• [Exercise brief] Extract verbatim every line from the one containing "Where should I" to the final line of the records below, inclusive, and exclude all pictures.

(Excerpts from a dataset)
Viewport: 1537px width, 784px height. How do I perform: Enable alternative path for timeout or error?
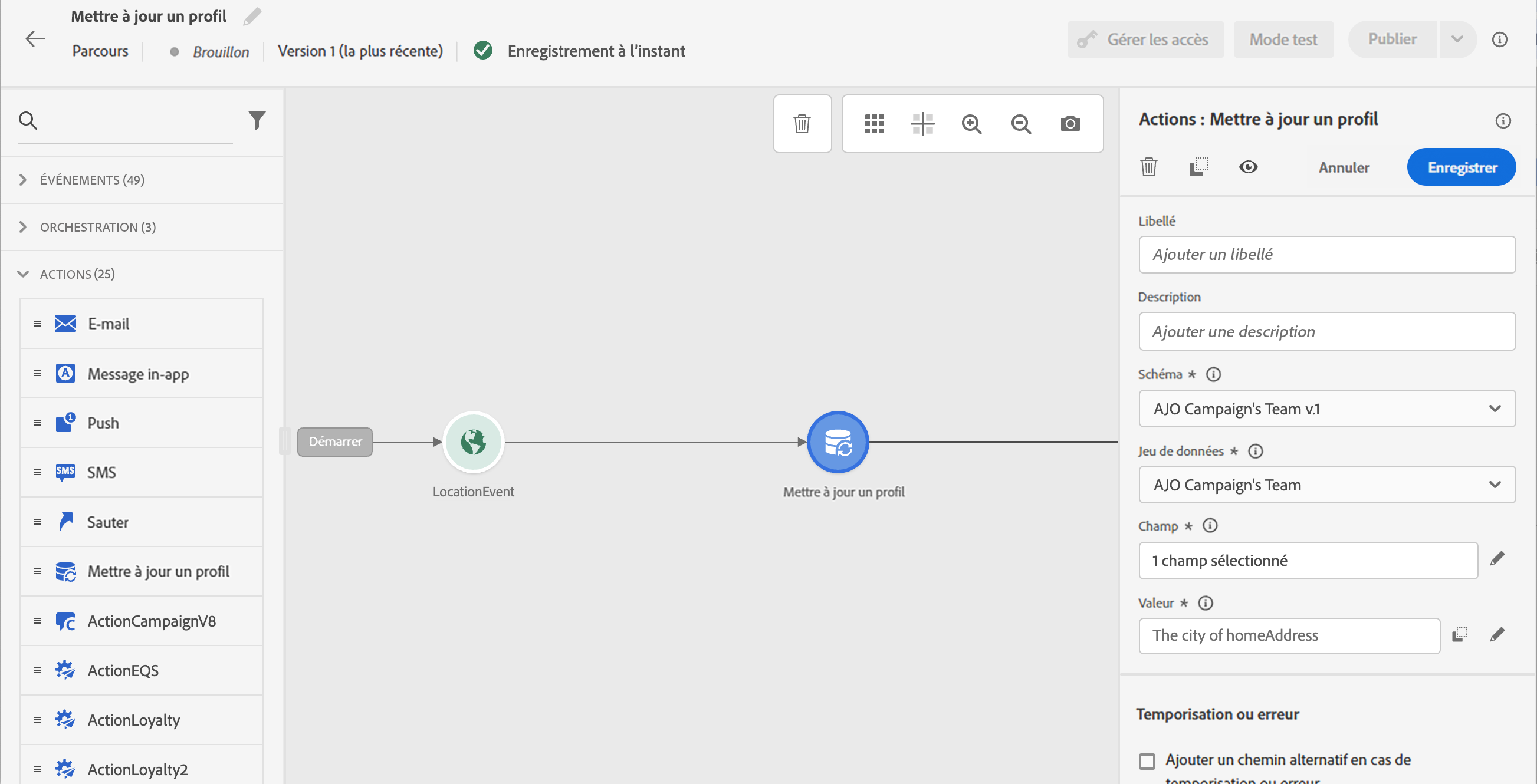(1147, 761)
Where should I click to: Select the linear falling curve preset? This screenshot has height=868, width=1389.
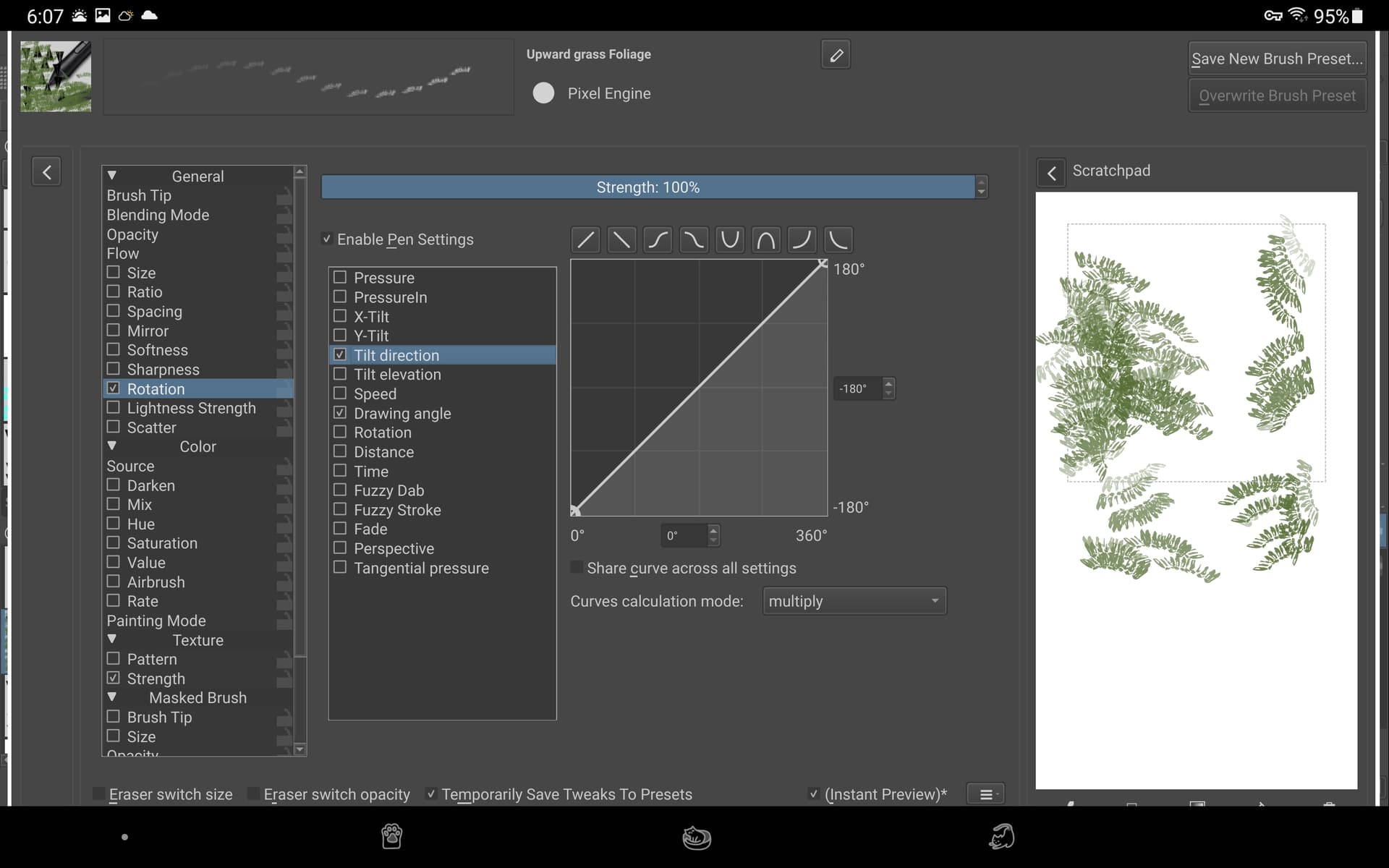click(621, 239)
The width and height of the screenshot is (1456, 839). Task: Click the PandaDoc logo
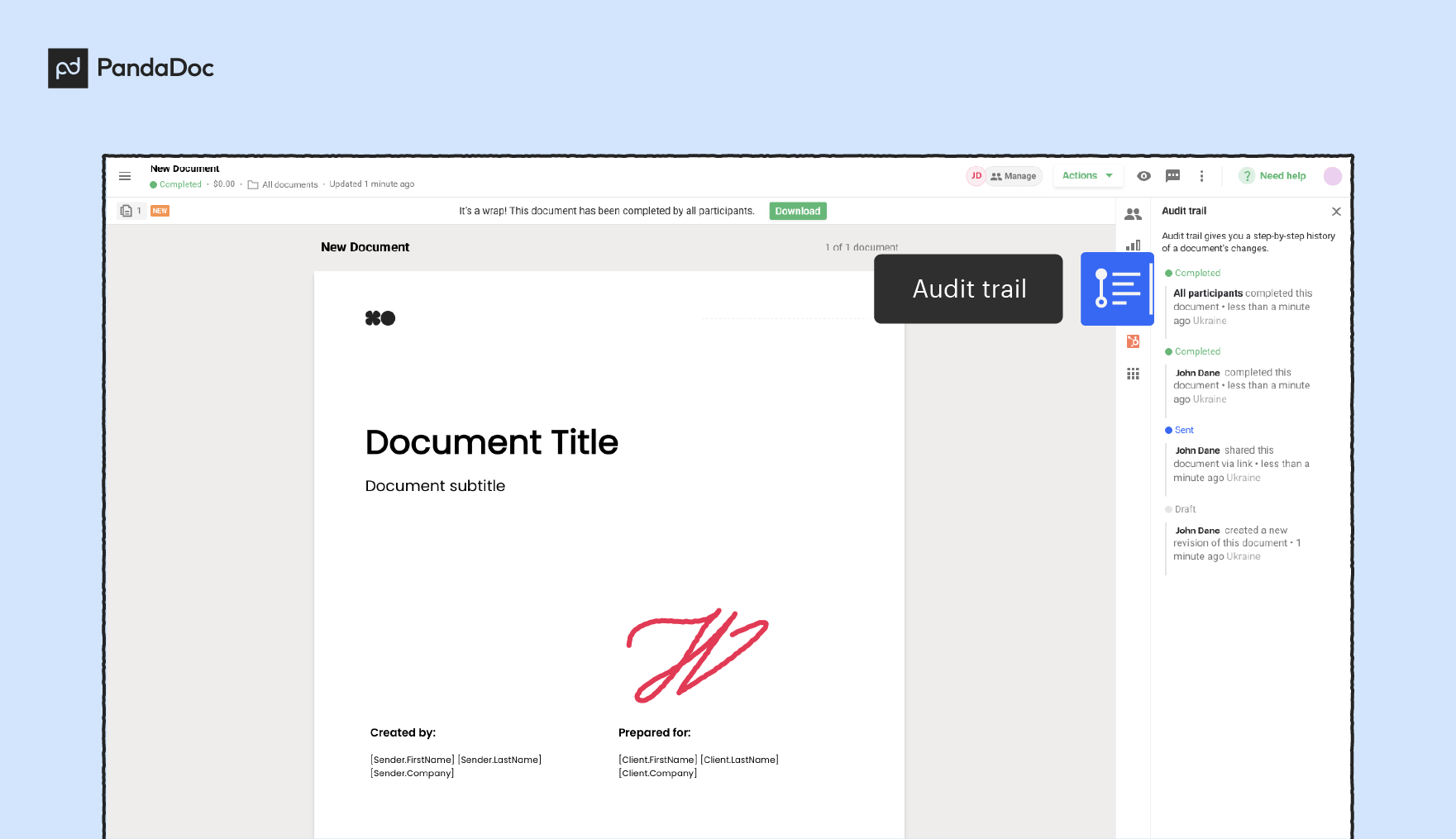tap(130, 68)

• [Answer space]
Where should I click to: Select the linear falling curve preset? This screenshot has height=868, width=1389.
click(621, 239)
The width and height of the screenshot is (1456, 839). Task: Click the PandaDoc logo
tap(130, 68)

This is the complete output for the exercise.